2 Gedanken zu “Bundestagsumfrage: Gefahren elektronischer Medien

  1. Nur, das die Befragung mit Suchtmittel gespickt ist. Ja, Dinge wie Crystal Meth und Internetnutzung und Onlinespiele werfen die Zusammen. Von neutral kann man also kaum reden.

  2. Wenn, wie eingangs korrekt gesagt wurde, es keine klare Definition für exzessive Nutzungen bei menschlichem Verhalten gibt, sollte in der Folge auch nicht danach gefragt werden ob „Mediensucht“ als „Krankheit“ anerkannt werden soll. Das ist eine nicht nur historisch problematische Pathologisierung von (normabweichenden) Körpern und Leben, sondern auch schlicht unwissenschaftlich und zerstört den ansonsten neutralen und eben nicht vorurteilsbeladenen Charakter des Designs dieser Umfrage. Ein Design das im Übrigen zwischen stoffgebundenen Süchten, bei denen eine Veränderung im Körper empirisch eindeutig nachweisbar ist, unterscheidet.
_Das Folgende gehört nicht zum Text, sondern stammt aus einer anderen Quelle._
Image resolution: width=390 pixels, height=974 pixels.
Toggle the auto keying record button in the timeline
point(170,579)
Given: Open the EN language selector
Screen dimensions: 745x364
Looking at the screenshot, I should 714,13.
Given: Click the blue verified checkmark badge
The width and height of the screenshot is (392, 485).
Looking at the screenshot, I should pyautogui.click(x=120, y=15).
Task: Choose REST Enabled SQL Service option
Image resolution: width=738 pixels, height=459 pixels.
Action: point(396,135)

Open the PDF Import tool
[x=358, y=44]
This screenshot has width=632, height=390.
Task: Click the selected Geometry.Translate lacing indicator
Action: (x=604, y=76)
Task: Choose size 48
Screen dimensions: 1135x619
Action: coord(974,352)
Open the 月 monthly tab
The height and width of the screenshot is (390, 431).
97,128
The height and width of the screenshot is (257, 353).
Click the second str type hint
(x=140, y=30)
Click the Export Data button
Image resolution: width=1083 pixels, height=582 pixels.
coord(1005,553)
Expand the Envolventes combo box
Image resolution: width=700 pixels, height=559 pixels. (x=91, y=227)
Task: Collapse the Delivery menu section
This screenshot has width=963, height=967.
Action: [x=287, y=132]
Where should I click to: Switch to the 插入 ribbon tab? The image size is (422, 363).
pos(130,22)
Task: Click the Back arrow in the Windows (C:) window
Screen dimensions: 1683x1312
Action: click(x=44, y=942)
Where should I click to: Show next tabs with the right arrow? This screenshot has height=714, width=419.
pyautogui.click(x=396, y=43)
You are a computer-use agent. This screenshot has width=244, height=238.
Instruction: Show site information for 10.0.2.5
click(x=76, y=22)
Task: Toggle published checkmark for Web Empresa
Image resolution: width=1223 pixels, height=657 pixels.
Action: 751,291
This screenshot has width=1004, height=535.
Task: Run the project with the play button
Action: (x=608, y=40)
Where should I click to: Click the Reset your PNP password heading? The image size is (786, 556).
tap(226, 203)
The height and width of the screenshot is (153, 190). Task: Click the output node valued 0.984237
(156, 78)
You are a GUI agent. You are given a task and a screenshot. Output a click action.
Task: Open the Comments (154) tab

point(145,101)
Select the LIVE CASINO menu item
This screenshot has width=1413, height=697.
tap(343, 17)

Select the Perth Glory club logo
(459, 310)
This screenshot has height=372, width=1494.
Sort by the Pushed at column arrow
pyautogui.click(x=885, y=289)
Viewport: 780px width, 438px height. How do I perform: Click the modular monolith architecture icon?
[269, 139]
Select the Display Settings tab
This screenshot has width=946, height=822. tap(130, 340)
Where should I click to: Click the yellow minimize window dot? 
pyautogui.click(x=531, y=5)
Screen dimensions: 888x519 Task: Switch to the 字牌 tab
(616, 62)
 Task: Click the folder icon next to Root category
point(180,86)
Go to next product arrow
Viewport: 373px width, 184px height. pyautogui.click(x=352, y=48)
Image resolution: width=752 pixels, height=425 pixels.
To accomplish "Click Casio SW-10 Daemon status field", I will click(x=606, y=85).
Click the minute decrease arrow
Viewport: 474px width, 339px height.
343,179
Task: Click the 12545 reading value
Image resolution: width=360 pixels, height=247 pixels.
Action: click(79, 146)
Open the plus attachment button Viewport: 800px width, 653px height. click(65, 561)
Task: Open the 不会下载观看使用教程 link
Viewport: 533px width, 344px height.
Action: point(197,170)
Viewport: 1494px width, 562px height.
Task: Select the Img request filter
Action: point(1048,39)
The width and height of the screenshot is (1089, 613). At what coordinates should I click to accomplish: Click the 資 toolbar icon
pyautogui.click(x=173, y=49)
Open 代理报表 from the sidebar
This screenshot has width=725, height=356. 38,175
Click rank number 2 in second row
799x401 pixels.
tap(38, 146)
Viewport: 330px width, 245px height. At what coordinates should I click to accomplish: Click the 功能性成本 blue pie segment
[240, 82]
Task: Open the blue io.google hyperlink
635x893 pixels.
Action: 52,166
Schließlich reduziert die Umfrage Verhalten auch nicht auf (unerwünschtes) Medienverhalten, sondern fragt auch nach „Arbeit“, „Essen“ oder „Sport“. Darüber hinaus ist „Online-Spielen“ ein viel zu nebulöser Begriff – „Online-Spielen“ kann etwa bedeuten, dass sich nur irgendwo eingeloggt wurde, aber überhaupt keine Handlung diesbezüglich geschieht – sondern währenddessen etwa ein Buch gelesen, geschlafen, oder etwas gekocht. Bedenklicher Weise wird dafür nicht nach „Offline-Spielen“ und etwa dessen Folgen, wie Vereinsamung, gefragt.